The same point as FSCS and SIPC applies: the schemes cover the failure of the firm where assets cannot be returned, not investment losses. The lower headline limit (EUR 20,000) compared to FSCS (£85,000) and SIPC ($500,000) is the most important practical difference for a retail customer choosing between brokers in different jurisdictions.

Bank deposits in the EU are covered by a separate scheme under Directive 2014/49/EU, which sets a deposit protection minimum of EUR 100,000 per depositor per credit institution. This is a different scheme from the investor compensation scheme and applies to cash held in a bank account, not to securities held at an investment firm.

What none of these schemes cover

The schemes are designed for failures of regulated, authorised firms. They do not cover:

  • Market losses. If your equity fund went down 30% and the broker is healthy, no scheme is involved.
  • Bad investment advice that turned out to be wrong. Where regulated advice was given negligently, the firm itself may be liable, and FSCS/SIPC/ICS may pay only if the firm subsequently fails. The Financial Ombudsman Service (UK) or equivalent ADR routes (EU) handle the underlying complaint.
  • Most cryptocurrency holdings at most exchanges. Crypto-specific consumer compensation schemes are limited and patchy; the failures of FTX, Celsius and several smaller exchanges left customers as unsecured creditors of the bankruptcy estate, with recoveries that took years and were typically less than the lost balance.
  • Holdings at unregulated entities. Whether the firm is registered with the local regulator can be checked on the regulator's public register: the FCA's Financial Services Register in the UK, FINRA's BrokerCheck in the US, or the relevant national regulator's register in EU member states.

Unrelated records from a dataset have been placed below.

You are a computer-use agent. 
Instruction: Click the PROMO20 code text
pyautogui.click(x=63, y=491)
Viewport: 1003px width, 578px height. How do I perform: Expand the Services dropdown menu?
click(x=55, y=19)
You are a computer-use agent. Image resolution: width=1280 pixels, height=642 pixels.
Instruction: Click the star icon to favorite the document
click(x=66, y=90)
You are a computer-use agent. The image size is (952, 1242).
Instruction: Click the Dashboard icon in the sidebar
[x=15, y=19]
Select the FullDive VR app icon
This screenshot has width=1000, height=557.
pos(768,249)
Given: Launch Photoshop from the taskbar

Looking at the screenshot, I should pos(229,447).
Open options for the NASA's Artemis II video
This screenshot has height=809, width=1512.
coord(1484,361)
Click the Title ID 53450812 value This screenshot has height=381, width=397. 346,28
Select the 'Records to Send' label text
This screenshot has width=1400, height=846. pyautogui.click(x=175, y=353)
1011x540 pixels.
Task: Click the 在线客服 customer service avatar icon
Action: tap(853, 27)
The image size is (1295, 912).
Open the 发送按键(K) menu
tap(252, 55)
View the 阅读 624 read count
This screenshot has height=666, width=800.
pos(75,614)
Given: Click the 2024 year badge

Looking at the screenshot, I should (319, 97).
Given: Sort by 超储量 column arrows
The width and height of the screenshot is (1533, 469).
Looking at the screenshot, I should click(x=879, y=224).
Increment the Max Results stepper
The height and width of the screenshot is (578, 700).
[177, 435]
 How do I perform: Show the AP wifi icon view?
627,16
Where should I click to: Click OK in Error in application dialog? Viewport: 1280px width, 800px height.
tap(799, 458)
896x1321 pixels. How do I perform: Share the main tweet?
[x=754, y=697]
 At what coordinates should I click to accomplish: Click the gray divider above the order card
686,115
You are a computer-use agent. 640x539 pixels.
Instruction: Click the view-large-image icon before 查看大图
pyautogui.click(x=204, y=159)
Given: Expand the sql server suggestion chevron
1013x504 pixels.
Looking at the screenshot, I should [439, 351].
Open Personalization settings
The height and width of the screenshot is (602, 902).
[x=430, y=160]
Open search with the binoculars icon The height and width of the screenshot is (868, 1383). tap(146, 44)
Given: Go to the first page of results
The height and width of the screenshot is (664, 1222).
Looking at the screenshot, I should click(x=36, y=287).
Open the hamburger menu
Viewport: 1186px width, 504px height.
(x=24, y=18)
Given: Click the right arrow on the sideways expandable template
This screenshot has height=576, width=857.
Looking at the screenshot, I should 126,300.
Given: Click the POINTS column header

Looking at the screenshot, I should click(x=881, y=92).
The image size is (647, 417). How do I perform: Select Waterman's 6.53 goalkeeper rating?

What to actually check before opening an account

Three short questions, asked once when opening the account and re-checked every couple of years, give a customer the operationally useful answer.

  1. Which legal entity holds my account, and where is it authorised? The answer determines which compensation regime applies. A "Trade Republic" customer in France may be a customer of Trade Republic Bank GmbH, authorised in Germany, with German deposit protection rules and the EdB / EdW schemes for any investment business.
  2. Are my assets segregated under client money rules? For a regulated firm, the answer should be yes. The customer can ask for a written statement of how segregation works at the specific firm, and the firm is required to provide one.
  3. What is the per-customer limit of the relevant compensation scheme, and does my expected balance fit underneath it? A customer with a £200,000 portfolio at a single UK broker is partly outside the FSCS investment cap of £85,000. Splitting across two unaffiliated firms, or holding part of the portfolio in a different protected category, is one way to bring more of the balance under cover. A US customer with $750,000 at a single broker is partly outside the SIPC cap of $500,000.

The schemes were not designed to be a substitute for choosing a sound counterparty in the first place. They were designed to make the difference between a bad event and a financial catastrophe, for retail customers, less wide. They do that. They do not do anything else, and the customer who understands the boundary precisely is in a much better position than the customer who assumes they are protected against everything.